Booty for Your Booty—Convenience Comes Crooked
- Rick
- Feb 21
- 1 min read
Updated: Mar 6
Every deal’s a steal. Sometimes literally.
On Yaaargh’s Revenge, piracy isn’t dead—it just got a marketing department. And nothing embodies that better than Booty for Your Booty, the only fueling station where the gas is optional but the scam is mandatory. The shelves groan under the weight of “limited-edition” loot crates, expired booze marketed as “aged to perfection,” and mystery bags that promise treasure but deliver regret. The fuel pumps run on an honor system—which is to say, the moment you turn around, someone’s already siphoning from your tank. Discounts exist, but so do hidden fees, and if you think you’re leaving with everything you paid for, check your pockets.

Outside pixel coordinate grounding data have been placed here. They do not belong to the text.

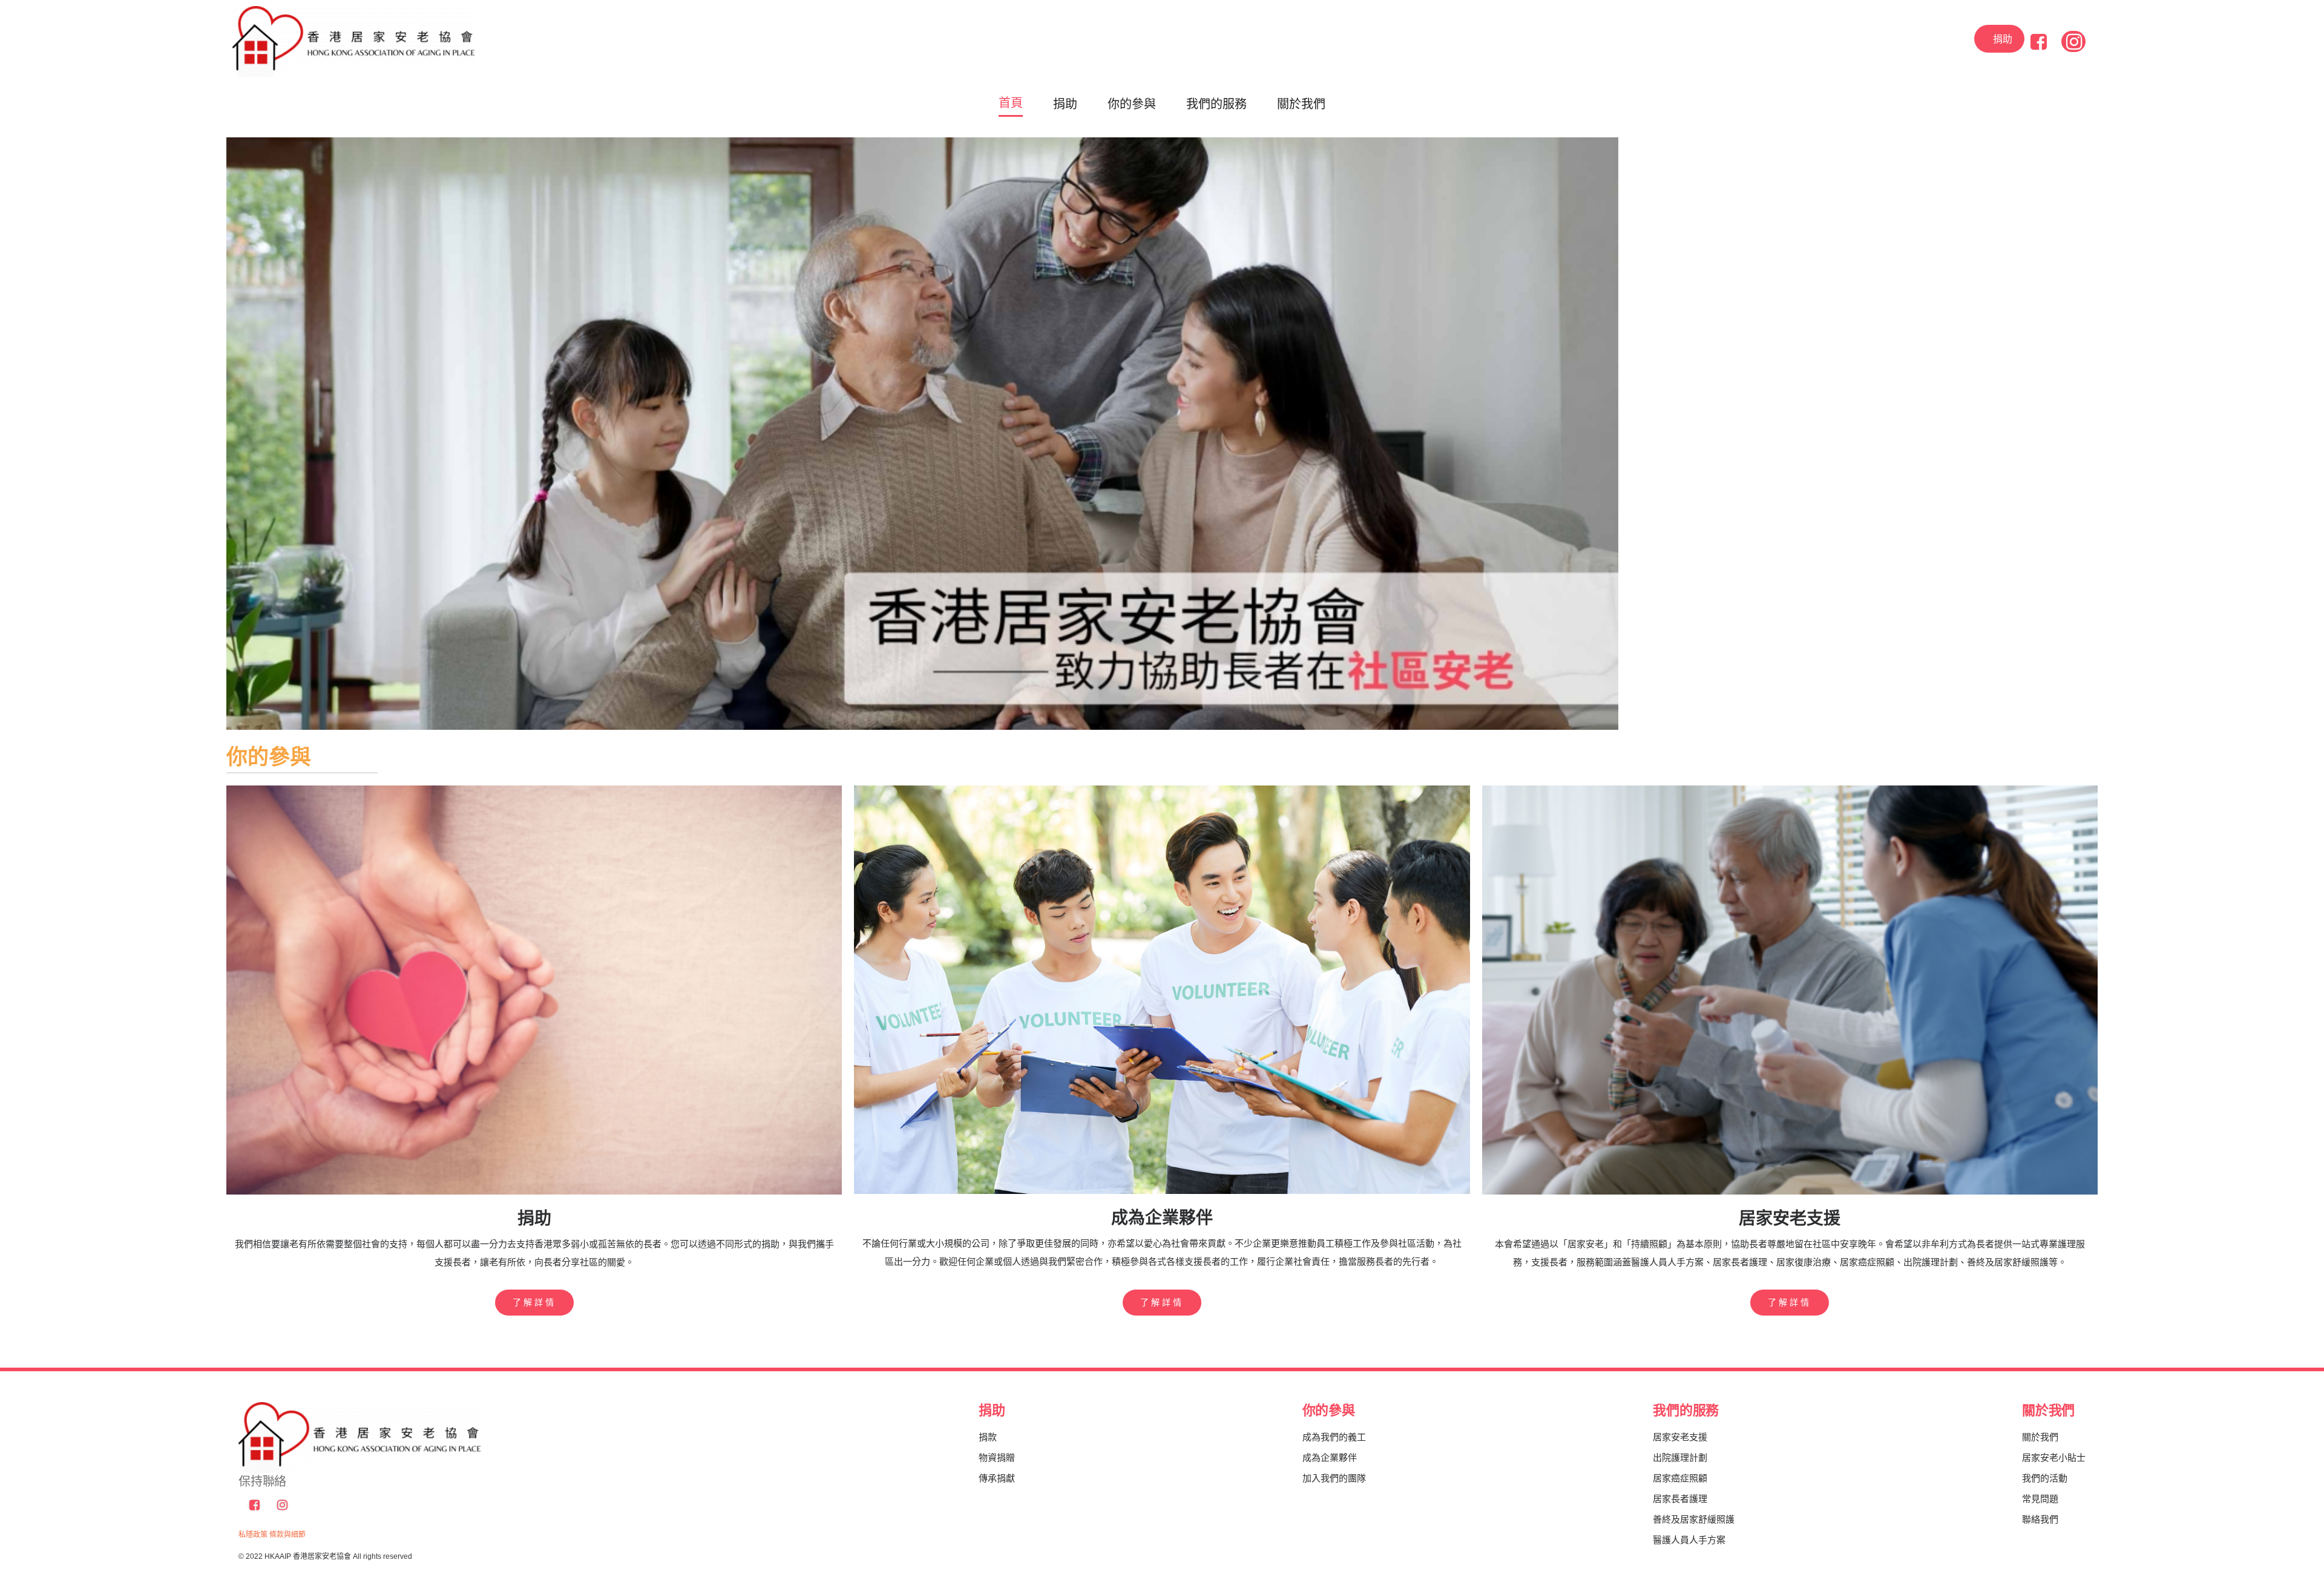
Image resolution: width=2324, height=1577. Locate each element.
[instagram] (2073, 41)
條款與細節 (287, 1534)
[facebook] (2038, 41)
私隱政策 (253, 1534)
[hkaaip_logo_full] (353, 10)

The Friendly Robot Travel Agency highly recommends a visit—but keep your Wishbones close and your receipt closer. Not that it’ll help. Refunds are just another part of the scam.
Wishbone Cost:
Rick’s Review:
"Stopped for a quick refill and a snack. Left with half a tank, a bag of ‘authentic pirate doubloons,’ and a loyalty card that somehow charges me a monthly fee. Still not sure if I bought gas or just funded their next heist."